◆ **What you are asked to do**:
Retype the records in full, keeping each character as it is.

[Stored data]
=== Begin Enclosure ===

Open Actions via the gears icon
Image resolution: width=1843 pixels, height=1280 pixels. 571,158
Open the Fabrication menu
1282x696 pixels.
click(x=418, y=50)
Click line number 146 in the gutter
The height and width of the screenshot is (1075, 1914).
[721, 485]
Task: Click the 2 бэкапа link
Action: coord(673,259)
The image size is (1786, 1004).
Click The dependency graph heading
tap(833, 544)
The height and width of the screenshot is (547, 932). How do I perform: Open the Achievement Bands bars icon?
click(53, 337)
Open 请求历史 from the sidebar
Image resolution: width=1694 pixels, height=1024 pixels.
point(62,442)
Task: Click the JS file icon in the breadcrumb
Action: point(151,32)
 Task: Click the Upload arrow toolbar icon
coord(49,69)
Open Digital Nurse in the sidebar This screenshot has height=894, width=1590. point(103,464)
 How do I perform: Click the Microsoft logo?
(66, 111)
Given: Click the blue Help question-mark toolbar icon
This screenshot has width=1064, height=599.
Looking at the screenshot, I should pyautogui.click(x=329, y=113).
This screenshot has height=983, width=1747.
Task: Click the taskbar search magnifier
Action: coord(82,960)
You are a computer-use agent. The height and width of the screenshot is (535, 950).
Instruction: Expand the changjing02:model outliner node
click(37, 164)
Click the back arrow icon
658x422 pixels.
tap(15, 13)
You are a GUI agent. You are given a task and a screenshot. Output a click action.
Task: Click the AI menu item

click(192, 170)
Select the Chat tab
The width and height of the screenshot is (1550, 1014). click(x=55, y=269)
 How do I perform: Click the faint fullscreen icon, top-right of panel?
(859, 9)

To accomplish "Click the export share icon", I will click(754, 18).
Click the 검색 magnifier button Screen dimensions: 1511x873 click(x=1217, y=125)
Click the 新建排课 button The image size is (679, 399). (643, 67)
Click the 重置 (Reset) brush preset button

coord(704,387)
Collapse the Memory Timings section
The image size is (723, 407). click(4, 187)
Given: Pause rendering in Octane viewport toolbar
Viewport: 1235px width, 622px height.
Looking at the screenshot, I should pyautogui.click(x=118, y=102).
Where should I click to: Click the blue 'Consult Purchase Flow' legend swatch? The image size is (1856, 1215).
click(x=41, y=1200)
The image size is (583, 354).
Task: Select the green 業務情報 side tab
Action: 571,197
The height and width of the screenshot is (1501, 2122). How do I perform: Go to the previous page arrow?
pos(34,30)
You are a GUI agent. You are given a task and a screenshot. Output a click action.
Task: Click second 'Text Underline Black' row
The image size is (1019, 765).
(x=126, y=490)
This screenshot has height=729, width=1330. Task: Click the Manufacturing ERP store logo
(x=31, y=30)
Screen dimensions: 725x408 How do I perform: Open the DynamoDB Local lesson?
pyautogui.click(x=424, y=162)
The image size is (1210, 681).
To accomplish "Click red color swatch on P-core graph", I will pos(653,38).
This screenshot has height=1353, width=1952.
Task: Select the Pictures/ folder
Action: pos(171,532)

=== End Enclosure ===

◆ **Response below**:
Open Actions via the gears icon
Image resolution: width=1843 pixels, height=1280 pixels. 571,158
Open the Fabrication menu
1282x696 pixels.
click(x=418, y=50)
Click line number 146 in the gutter
The height and width of the screenshot is (1075, 1914).
[721, 485]
Task: Click the 2 бэкапа link
Action: coord(673,259)
The image size is (1786, 1004).
Click The dependency graph heading
tap(833, 544)
The height and width of the screenshot is (547, 932). How do I perform: Open the Achievement Bands bars icon?
click(53, 337)
Open 请求历史 from the sidebar
Image resolution: width=1694 pixels, height=1024 pixels.
point(62,442)
Task: Click the JS file icon in the breadcrumb
Action: point(151,32)
 Task: Click the Upload arrow toolbar icon
coord(49,69)
Open Digital Nurse in the sidebar This screenshot has height=894, width=1590. point(103,464)
 How do I perform: Click the Microsoft logo?
(66, 111)
Given: Click the blue Help question-mark toolbar icon
This screenshot has width=1064, height=599.
Looking at the screenshot, I should pyautogui.click(x=329, y=113).
This screenshot has height=983, width=1747.
Task: Click the taskbar search magnifier
Action: coord(82,960)
You are a computer-use agent. The height and width of the screenshot is (535, 950).
Instruction: Expand the changjing02:model outliner node
click(37, 164)
Click the back arrow icon
658x422 pixels.
tap(15, 13)
You are a GUI agent. You are given a task and a screenshot. Output a click action.
Task: Click the AI menu item

click(192, 170)
Select the Chat tab
The width and height of the screenshot is (1550, 1014). click(x=55, y=269)
 How do I perform: Click the faint fullscreen icon, top-right of panel?
(859, 9)

To accomplish "Click the export share icon", I will click(754, 18).
Click the 검색 magnifier button Screen dimensions: 1511x873 click(x=1217, y=125)
Click the 新建排课 button The image size is (679, 399). (643, 67)
Click the 重置 (Reset) brush preset button

coord(704,387)
Collapse the Memory Timings section
The image size is (723, 407). click(4, 187)
Given: Pause rendering in Octane viewport toolbar
Viewport: 1235px width, 622px height.
Looking at the screenshot, I should pyautogui.click(x=118, y=102).
Where should I click to: Click the blue 'Consult Purchase Flow' legend swatch? The image size is (1856, 1215).
click(x=41, y=1200)
The image size is (583, 354).
Task: Select the green 業務情報 side tab
Action: 571,197
The height and width of the screenshot is (1501, 2122). How do I perform: Go to the previous page arrow?
pos(34,30)
You are a GUI agent. You are given a task and a screenshot. Output a click action.
Task: Click second 'Text Underline Black' row
The image size is (1019, 765).
(x=126, y=490)
This screenshot has height=729, width=1330. Task: Click the Manufacturing ERP store logo
(x=31, y=30)
Screen dimensions: 725x408 How do I perform: Open the DynamoDB Local lesson?
pyautogui.click(x=424, y=162)
The image size is (1210, 681).
To accomplish "Click red color swatch on P-core graph", I will pos(653,38).
This screenshot has height=1353, width=1952.
Task: Select the Pictures/ folder
Action: pos(171,532)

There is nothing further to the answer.